What is an energy-efficient window?
For windows, two qualities broadly define energy efficiency: solar heat gain coefficient (SHGC) and thermal transmittance (U-factor). The first of these is defined as “the ratio of the solar heat gain entering the space through the fenestration area to the incident solar radiation” by ASHRAE 90.1-2013. Essentially, SHGC is a measure of how much of the sun’s heat transmits through the windows into the building interior.
In the past, maximum reduction of SHGC beyond that dictated by code was not considered optimal for buildings in cold climates because solar energy could help heat the building during the winter. However, due to inherent inefficiencies in building enclosures, the industry has largely revised its thinking on this issue, and recommendations now favor a reduction in SHGC across climate zones. There is, of course, always a trade-off—as SHGC is reduced, so is visible light transmission (VLT) or glass transparency.

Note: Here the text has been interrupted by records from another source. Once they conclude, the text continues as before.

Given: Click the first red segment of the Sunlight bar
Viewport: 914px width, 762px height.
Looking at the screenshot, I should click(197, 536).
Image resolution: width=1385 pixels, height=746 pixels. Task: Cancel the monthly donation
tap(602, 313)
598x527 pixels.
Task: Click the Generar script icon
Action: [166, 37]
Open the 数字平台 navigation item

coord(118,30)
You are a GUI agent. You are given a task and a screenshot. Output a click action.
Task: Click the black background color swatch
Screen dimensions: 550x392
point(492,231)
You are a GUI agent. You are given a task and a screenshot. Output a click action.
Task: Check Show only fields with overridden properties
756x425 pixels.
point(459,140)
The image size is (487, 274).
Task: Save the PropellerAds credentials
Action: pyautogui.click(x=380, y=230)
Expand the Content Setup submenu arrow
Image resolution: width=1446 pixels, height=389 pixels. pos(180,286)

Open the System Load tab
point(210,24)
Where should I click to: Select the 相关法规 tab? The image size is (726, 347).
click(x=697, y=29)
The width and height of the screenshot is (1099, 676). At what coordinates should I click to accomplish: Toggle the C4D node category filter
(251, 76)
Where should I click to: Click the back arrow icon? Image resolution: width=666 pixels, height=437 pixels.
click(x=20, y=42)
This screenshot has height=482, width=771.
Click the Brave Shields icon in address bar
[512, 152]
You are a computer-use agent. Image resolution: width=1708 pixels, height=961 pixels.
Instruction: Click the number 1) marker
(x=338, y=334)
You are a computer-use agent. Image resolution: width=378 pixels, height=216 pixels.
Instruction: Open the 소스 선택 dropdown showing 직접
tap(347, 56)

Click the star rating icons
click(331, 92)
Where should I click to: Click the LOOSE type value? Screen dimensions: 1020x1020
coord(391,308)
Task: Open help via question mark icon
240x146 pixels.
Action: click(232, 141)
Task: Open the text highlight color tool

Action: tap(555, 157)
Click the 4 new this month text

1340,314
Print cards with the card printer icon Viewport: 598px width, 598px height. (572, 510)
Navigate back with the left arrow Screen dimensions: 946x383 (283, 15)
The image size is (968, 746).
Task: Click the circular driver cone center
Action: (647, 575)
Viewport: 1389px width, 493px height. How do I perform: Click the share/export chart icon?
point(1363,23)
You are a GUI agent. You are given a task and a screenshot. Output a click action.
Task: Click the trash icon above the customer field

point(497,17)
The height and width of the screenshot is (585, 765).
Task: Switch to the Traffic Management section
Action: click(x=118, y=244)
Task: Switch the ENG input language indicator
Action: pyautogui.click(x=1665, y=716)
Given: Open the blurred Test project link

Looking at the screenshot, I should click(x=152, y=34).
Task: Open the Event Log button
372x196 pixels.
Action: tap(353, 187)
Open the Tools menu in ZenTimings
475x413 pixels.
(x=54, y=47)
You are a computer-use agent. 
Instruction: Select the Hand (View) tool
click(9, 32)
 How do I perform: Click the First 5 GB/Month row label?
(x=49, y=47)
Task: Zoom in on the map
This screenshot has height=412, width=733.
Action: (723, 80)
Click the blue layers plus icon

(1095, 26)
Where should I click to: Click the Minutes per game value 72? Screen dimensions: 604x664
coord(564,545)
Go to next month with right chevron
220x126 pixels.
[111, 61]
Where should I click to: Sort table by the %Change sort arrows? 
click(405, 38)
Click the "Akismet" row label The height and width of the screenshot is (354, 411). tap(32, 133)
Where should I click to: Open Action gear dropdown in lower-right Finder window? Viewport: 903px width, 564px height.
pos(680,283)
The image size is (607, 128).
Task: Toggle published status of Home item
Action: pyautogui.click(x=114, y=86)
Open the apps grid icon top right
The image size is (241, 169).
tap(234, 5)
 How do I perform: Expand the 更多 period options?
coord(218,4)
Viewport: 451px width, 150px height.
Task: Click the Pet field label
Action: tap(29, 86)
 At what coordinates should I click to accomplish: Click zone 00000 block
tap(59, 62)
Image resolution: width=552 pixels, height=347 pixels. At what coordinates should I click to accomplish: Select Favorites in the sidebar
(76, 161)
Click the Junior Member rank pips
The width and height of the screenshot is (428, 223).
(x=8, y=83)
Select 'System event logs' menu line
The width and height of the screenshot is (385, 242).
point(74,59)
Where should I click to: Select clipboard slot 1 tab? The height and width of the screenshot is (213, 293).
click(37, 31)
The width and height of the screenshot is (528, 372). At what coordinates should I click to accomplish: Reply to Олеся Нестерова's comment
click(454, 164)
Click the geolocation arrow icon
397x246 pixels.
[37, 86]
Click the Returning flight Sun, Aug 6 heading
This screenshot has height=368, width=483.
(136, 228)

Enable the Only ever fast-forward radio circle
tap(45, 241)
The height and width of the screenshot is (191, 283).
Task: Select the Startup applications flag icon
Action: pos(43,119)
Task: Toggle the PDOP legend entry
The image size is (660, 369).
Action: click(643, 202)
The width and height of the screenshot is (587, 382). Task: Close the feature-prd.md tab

The other major determinant for energy efficiency in windows, U-factor, is defined by ASHRAE 90.1-2013 as “heat transmission in unit time through unit area of material or construction… induced by a unit temperature difference between the environments on each side.”
A measure of a material or assembly’s propensity to transmit energy, U-factor is the inverse of R-value, which measures ability to resist energy transfer. Window manufacturers’ data should provide whole-assembly U-factor values, including both frame and glass, rather than the center-of-glass U-factor values that tend to make the window seem more efficient than it is.
In terms of the energy code, defining what constitutes an energy-efficient window often demands calculations based on fenestration area and the performance of other building envelope elements. Both IECC and ASHRAE 90.1 provide two compliance paths:
- the Prescriptive Building Envelope Option, for buildings in which vertical fenestration is no more than 30 percent of gross wall area; and
- the Building Envelope Trade-off Option.
The number required for the prescriptive path can be increased to 40 percent when there are daylighting controls (i.e. methods to automatically regulate artificial lighting within daylight zones, defined by ASHRAE 90.1-2013 as “the floor area substantially illuminated by daylight”).
The Prescriptive path assumes windows are less energy-efficient than opaque wall assemblies, and it provides maximum values for U-factor and SHGC. Most current codes also permit adjustments in the SHGC and U-factor for a given set of conditions. For instance, the use of dynamic glazing (discussed later in this article) and projections on the building (such as eaves and cornices), in combination with window orientation, allows for an increase in the maximum allowable SHGC. For certain fenestration categories (i.e. fixed, operable, doors, and skylights), an area-weighted average that estimates the efficiency of a whole building section can be employed to calculate the maximum U-factor.
The Building Envelope Trade-off path is intended to demonstrate buildings with more than 40 percent vertical fenestration can function as efficiently as those with less window area. It offsets thermal transfer across the fenestration with efficiencies in wall and roof assemblies. However, for a window replacement project, the Building Envelope Trade-off route may not be an option, because it can be difficult (or even impossible) to identify efficiencies elsewhere in the building that could compensate for excess window area.